Kabat-Zinn, founder of this technique, states, “In MBSR, we emphasize that awareness and thinking are very different capacities. Both, of course, are extremely potent and valuable, but from the perspective of mindfulness, it is awareness that is healing, rather than mere thinking. Also, it is only awareness itself that can balance out all of our various inflammations of thought and the emotional agitations and distortions that accompany the frequent storms that blow through the mind, especially in the face of a chronic pain condition.” 

According to this technique, mindfulness provides a more accurate perception of pain. For instance, you might think that you are in pain all day. However, when you bring awareness to your pain you might reveal that it peaks, valleys and completely subsides. For example, a client believed that his pain was constant throughout the day. When he examined his pain, he realized it hits him about six times a day. This awareness helped to lift his frustration and anxiety.

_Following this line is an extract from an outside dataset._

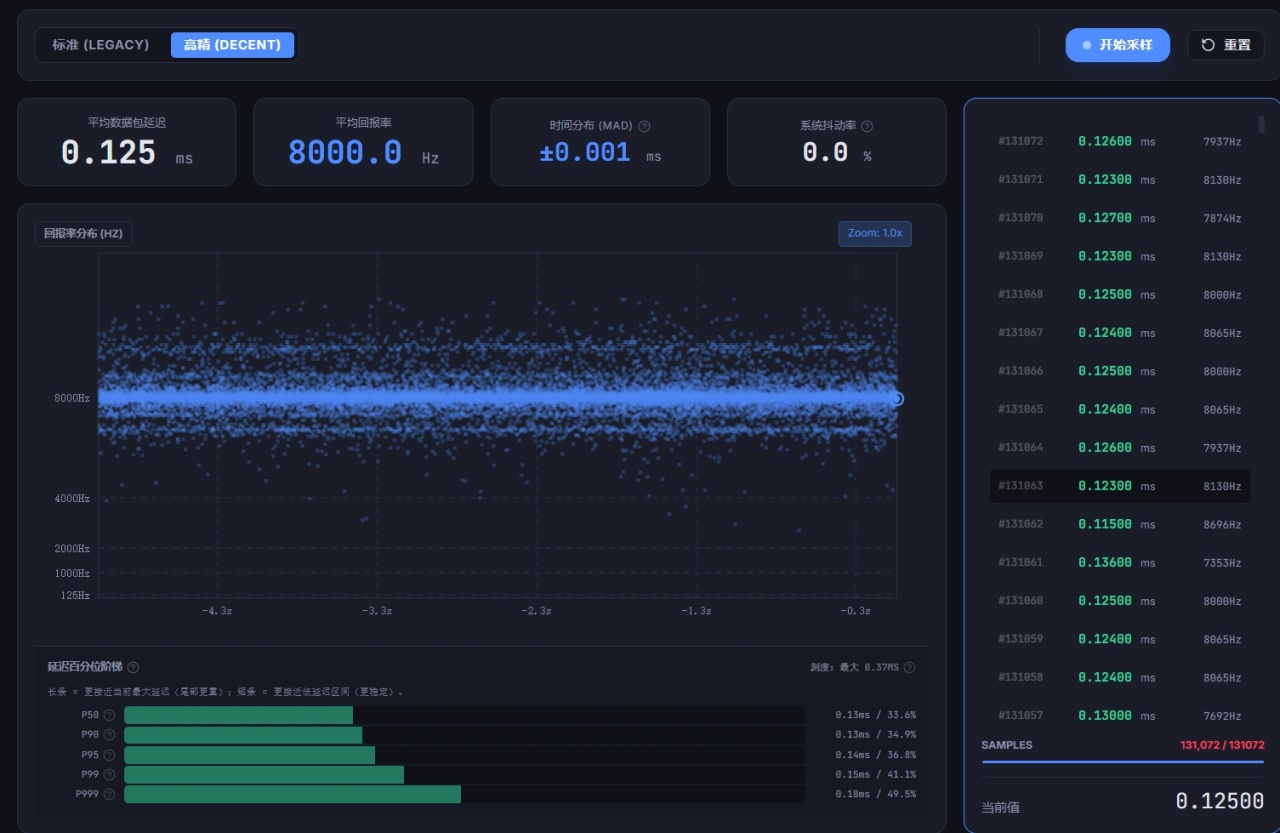
Task: Click the 回报率分布 (HZ) chart label
Action: pyautogui.click(x=84, y=233)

Three easy techniques that can be used with patients are:

  1. Body scan: A body scan involves bringing awareness to each body part. The patient mentally scans each part of their body. But bringing attention to what the brain usually wants to move away from teaches your mind to not immediately react. Instead it shows the brain that experience that it can actually be with what is there. 
  2. Breathing: When pain begins our brains react immediately with negative thoughts. While it may be difficult to stop these initial reactions, a patient can be trained to calm their mind and “ground your breath”. By simply breathing in slowing, then out slowly while thinking “in” and “out,” we train our minds to calm and not overreact.
  3. Distractions: A distraction can be a helpful tool when pain intensity is high. Patients should be encouraged to pick a healthy distraction. This could be anything from playing a game, talking to a friend, or listening to music.

While different techniques may work for different patients, clinicians should be aware of the impact stress has on chronic pain and seek ways to reduce the pain for effective management.